**Directions for this task**
All of the records should be given back exactly and in full.

**Material for this task**

********

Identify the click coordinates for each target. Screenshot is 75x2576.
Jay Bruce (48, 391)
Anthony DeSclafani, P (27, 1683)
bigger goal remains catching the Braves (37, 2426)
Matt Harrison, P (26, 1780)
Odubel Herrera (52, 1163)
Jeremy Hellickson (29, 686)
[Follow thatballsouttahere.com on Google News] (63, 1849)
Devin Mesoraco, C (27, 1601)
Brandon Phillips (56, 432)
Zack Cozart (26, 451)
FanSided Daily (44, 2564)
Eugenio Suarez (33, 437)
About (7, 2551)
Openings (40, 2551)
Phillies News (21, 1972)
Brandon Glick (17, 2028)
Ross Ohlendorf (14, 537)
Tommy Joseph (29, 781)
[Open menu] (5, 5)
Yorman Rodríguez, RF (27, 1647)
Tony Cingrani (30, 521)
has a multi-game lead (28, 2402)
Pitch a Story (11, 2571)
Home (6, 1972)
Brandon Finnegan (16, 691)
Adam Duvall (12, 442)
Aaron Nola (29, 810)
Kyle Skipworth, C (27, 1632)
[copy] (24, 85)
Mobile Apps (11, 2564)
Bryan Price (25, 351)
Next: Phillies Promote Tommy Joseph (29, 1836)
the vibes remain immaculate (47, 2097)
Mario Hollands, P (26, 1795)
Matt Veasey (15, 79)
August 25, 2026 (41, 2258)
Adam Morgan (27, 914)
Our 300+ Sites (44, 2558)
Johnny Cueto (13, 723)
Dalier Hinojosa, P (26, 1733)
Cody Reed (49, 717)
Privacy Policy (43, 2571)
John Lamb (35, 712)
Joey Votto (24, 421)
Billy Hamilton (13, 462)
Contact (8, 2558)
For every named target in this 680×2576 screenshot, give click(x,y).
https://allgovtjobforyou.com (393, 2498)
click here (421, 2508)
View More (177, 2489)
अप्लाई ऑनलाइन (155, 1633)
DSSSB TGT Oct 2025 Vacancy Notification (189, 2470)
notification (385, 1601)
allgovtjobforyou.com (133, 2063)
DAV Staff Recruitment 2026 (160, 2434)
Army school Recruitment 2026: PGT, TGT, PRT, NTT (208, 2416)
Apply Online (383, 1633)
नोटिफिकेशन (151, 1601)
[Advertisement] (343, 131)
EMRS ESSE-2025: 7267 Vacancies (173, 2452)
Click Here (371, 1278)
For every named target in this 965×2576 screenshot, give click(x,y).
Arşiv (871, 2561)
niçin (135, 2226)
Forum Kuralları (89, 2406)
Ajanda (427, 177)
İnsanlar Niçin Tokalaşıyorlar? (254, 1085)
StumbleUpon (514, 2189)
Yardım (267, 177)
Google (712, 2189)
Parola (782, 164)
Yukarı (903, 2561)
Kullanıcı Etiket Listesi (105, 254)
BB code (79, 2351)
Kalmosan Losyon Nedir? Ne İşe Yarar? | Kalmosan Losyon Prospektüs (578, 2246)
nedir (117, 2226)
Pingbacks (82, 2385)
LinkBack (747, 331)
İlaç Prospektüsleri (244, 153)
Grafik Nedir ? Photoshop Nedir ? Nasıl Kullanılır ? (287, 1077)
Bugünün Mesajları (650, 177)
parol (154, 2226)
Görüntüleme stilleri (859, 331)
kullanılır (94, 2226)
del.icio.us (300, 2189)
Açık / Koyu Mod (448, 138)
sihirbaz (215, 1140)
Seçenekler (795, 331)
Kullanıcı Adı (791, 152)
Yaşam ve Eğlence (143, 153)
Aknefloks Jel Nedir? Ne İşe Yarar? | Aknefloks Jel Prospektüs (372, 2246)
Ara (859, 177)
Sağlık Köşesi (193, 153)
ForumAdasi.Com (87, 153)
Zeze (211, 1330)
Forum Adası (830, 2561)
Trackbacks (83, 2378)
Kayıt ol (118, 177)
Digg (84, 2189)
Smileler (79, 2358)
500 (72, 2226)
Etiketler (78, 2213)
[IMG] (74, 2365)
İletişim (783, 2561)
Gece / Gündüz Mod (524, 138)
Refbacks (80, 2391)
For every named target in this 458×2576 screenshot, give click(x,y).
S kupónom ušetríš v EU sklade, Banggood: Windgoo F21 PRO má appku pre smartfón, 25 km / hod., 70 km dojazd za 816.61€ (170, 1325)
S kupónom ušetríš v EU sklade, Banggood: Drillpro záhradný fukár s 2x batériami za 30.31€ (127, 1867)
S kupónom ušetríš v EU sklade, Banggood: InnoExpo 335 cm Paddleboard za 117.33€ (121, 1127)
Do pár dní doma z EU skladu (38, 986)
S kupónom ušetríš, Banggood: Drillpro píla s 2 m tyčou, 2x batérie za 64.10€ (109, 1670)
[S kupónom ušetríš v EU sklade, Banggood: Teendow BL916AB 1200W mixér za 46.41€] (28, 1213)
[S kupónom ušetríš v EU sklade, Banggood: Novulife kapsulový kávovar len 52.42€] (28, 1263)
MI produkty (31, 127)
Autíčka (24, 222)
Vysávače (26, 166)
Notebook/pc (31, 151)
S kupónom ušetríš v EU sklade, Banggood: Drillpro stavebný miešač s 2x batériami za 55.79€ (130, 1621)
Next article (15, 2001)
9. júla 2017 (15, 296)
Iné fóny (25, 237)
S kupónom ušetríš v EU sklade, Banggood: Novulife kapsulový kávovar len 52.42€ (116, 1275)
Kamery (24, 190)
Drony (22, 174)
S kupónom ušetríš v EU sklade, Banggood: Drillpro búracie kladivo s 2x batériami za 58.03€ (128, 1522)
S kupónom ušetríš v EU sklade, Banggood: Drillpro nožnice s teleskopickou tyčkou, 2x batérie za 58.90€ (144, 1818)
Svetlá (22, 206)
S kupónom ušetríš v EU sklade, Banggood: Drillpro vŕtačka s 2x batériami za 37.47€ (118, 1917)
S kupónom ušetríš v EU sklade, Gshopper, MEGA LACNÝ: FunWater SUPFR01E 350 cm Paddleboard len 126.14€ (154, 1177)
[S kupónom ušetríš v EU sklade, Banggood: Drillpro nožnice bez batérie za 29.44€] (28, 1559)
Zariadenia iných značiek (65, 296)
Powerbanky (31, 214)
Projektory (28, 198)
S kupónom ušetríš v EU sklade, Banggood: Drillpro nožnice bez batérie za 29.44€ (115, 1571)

********

**Task result**
Identify the click coordinates for each target. Screenshot is 75x2576.
Jay Bruce (48, 391)
Anthony DeSclafani, P (27, 1683)
bigger goal remains catching the Braves (37, 2426)
Matt Harrison, P (26, 1780)
Odubel Herrera (52, 1163)
Jeremy Hellickson (29, 686)
[Follow thatballsouttahere.com on Google News] (63, 1849)
Devin Mesoraco, C (27, 1601)
Brandon Phillips (56, 432)
Zack Cozart (26, 451)
FanSided Daily (44, 2564)
Eugenio Suarez (33, 437)
About (7, 2551)
Openings (40, 2551)
Phillies News (21, 1972)
Brandon Glick (17, 2028)
Ross Ohlendorf (14, 537)
Tommy Joseph (29, 781)
[Open menu] (5, 5)
Yorman Rodríguez, RF (27, 1647)
Tony Cingrani (30, 521)
has a multi-game lead (28, 2402)
Pitch a Story (11, 2571)
Home (6, 1972)
Brandon Finnegan (16, 691)
Adam Duvall (12, 442)
Aaron Nola (29, 810)
Kyle Skipworth, C (27, 1632)
[copy] (24, 85)
Mobile Apps (11, 2564)
Bryan Price (25, 351)
Next: Phillies Promote Tommy Joseph (29, 1836)
the vibes remain immaculate (47, 2097)
Mario Hollands, P (26, 1795)
Matt Veasey (15, 79)
August 25, 2026 (41, 2258)
Adam Morgan (27, 914)
Our 300+ Sites (44, 2558)
Johnny Cueto (13, 723)
Dalier Hinojosa, P (26, 1733)
Cody Reed (49, 717)
Privacy Policy (43, 2571)
John Lamb (35, 712)
Joey Votto (24, 421)
Billy Hamilton (13, 462)
Contact (8, 2558)
For every named target in this 680×2576 screenshot, give click(x,y).
https://allgovtjobforyou.com (393, 2498)
click here (421, 2508)
View More (177, 2489)
अप्लाई ऑनलाइन (155, 1633)
DSSSB TGT Oct 2025 Vacancy Notification (189, 2470)
notification (385, 1601)
allgovtjobforyou.com (133, 2063)
DAV Staff Recruitment 2026 (160, 2434)
Army school Recruitment 2026: PGT, TGT, PRT, NTT (208, 2416)
Apply Online (383, 1633)
नोटिफिकेशन (151, 1601)
[Advertisement] (343, 131)
EMRS ESSE-2025: 7267 Vacancies (173, 2452)
Click Here (371, 1278)
For every named target in this 965×2576 screenshot, give click(x,y).
Arşiv (871, 2561)
niçin (135, 2226)
Forum Kuralları (89, 2406)
Ajanda (427, 177)
İnsanlar Niçin Tokalaşıyorlar? (254, 1085)
StumbleUpon (514, 2189)
Yardım (267, 177)
Google (712, 2189)
Parola (782, 164)
Yukarı (903, 2561)
Kullanıcı Etiket Listesi (105, 254)
BB code (79, 2351)
Kalmosan Losyon Nedir? Ne İşe Yarar? | Kalmosan Losyon Prospektüs (578, 2246)
nedir (117, 2226)
Pingbacks (82, 2385)
LinkBack (747, 331)
İlaç Prospektüsleri (244, 153)
Grafik Nedir ? Photoshop Nedir ? Nasıl Kullanılır ? (287, 1077)
Bugünün Mesajları (650, 177)
parol (154, 2226)
Görüntüleme stilleri (859, 331)
kullanılır (94, 2226)
del.icio.us (300, 2189)
Açık / Koyu Mod (448, 138)
sihirbaz (215, 1140)
Seçenekler (795, 331)
Kullanıcı Adı (791, 152)
Yaşam ve Eğlence (143, 153)
Aknefloks Jel Nedir? Ne İşe Yarar? | Aknefloks Jel Prospektüs (372, 2246)
Ara (859, 177)
Sağlık Köşesi (193, 153)
ForumAdasi.Com (87, 153)
Zeze (211, 1330)
Forum Adası (830, 2561)
Trackbacks (83, 2378)
Kayıt ol (118, 177)
Digg (84, 2189)
Smileler (79, 2358)
500 (72, 2226)
Etiketler (78, 2213)
[IMG] (74, 2365)
İletişim (783, 2561)
Gece / Gündüz Mod (524, 138)
Refbacks (80, 2391)
For every named target in this 458×2576 screenshot, give click(x,y).
S kupónom ušetríš v EU sklade, Banggood: Windgoo F21 PRO má appku pre smartfón, 25 km / hod., 70 km dojazd za 816.61€ (170, 1325)
S kupónom ušetríš v EU sklade, Banggood: Drillpro záhradný fukár s 2x batériami za 30.31€ (127, 1867)
S kupónom ušetríš v EU sklade, Banggood: InnoExpo 335 cm Paddleboard za 117.33€ (121, 1127)
Do pár dní doma z EU skladu (38, 986)
S kupónom ušetríš, Banggood: Drillpro píla s 2 m tyčou, 2x batérie za 64.10€ (109, 1670)
[S kupónom ušetríš v EU sklade, Banggood: Teendow BL916AB 1200W mixér za 46.41€] (28, 1213)
[S kupónom ušetríš v EU sklade, Banggood: Novulife kapsulový kávovar len 52.42€] (28, 1263)
MI produkty (31, 127)
Autíčka (24, 222)
Vysávače (26, 166)
Notebook/pc (31, 151)
S kupónom ušetríš v EU sklade, Banggood: Drillpro stavebný miešač s 2x batériami za 55.79€ (130, 1621)
Next article (15, 2001)
9. júla 2017 (15, 296)
Iné fóny (25, 237)
S kupónom ušetríš v EU sklade, Banggood: Novulife kapsulový kávovar len 52.42€ (116, 1275)
Kamery (24, 190)
Drony (22, 174)
S kupónom ušetríš v EU sklade, Banggood: Drillpro búracie kladivo s 2x batériami za 58.03€ (128, 1522)
S kupónom ušetríš v EU sklade, Banggood: Drillpro nožnice s teleskopickou tyčkou, 2x batérie za 58.90€ (144, 1818)
Svetlá (22, 206)
S kupónom ušetríš v EU sklade, Banggood: Drillpro vŕtačka s 2x batériami za 37.47€ (118, 1917)
S kupónom ušetríš v EU sklade, Gshopper, MEGA LACNÝ: FunWater SUPFR01E 350 cm Paddleboard len 126.14€ (154, 1177)
[S kupónom ušetríš v EU sklade, Banggood: Drillpro nožnice bez batérie za 29.44€] (28, 1559)
Zariadenia iných značiek (65, 296)
Powerbanky (31, 214)
Projektory (28, 198)
S kupónom ušetríš v EU sklade, Banggood: Drillpro nožnice bez batérie za 29.44€ (115, 1571)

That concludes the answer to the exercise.